--- Source data Enclosed Below ---

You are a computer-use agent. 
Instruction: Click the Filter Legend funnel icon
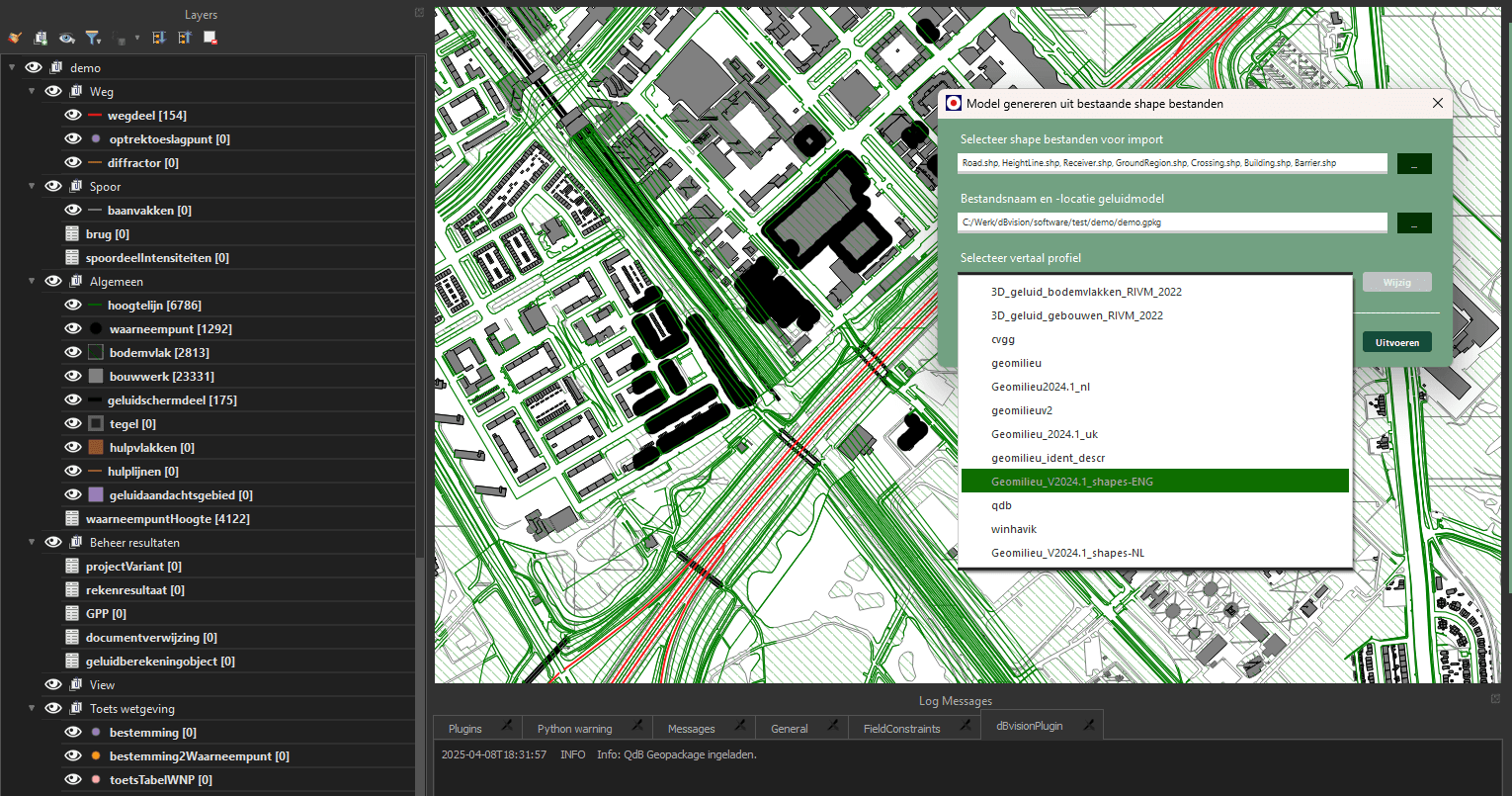[92, 38]
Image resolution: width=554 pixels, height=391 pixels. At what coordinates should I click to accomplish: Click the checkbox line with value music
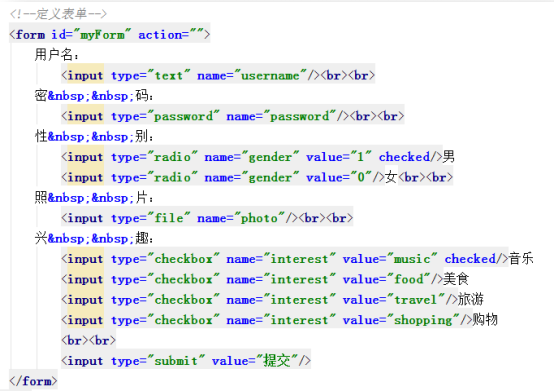[297, 259]
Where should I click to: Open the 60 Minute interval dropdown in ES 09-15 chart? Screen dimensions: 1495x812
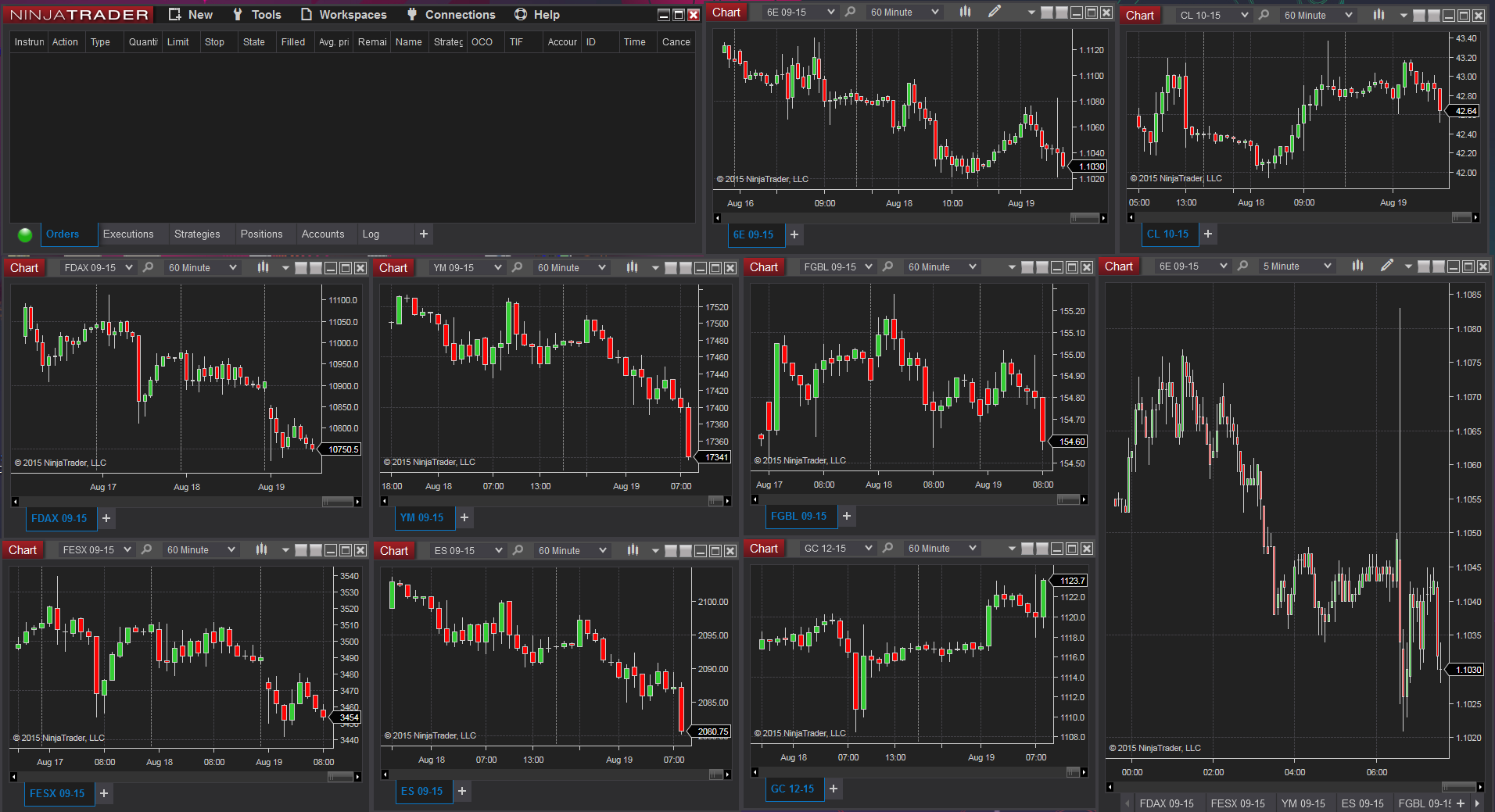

--- End of Enclosed Source data ---

_Exercise goal_
Before copying the data, remove the pictures. Then repeat the rest exactly.

_Response to the task_
You are a computer-use agent. 
Instruction: Click the Filter Legend funnel icon
[92, 38]
Image resolution: width=554 pixels, height=391 pixels. At what coordinates should I click to accomplish: Click the checkbox line with value music
[297, 259]
Where should I click to: Open the 60 Minute interval dropdown in ES 09-15 chart? Screen dimensions: 1495x812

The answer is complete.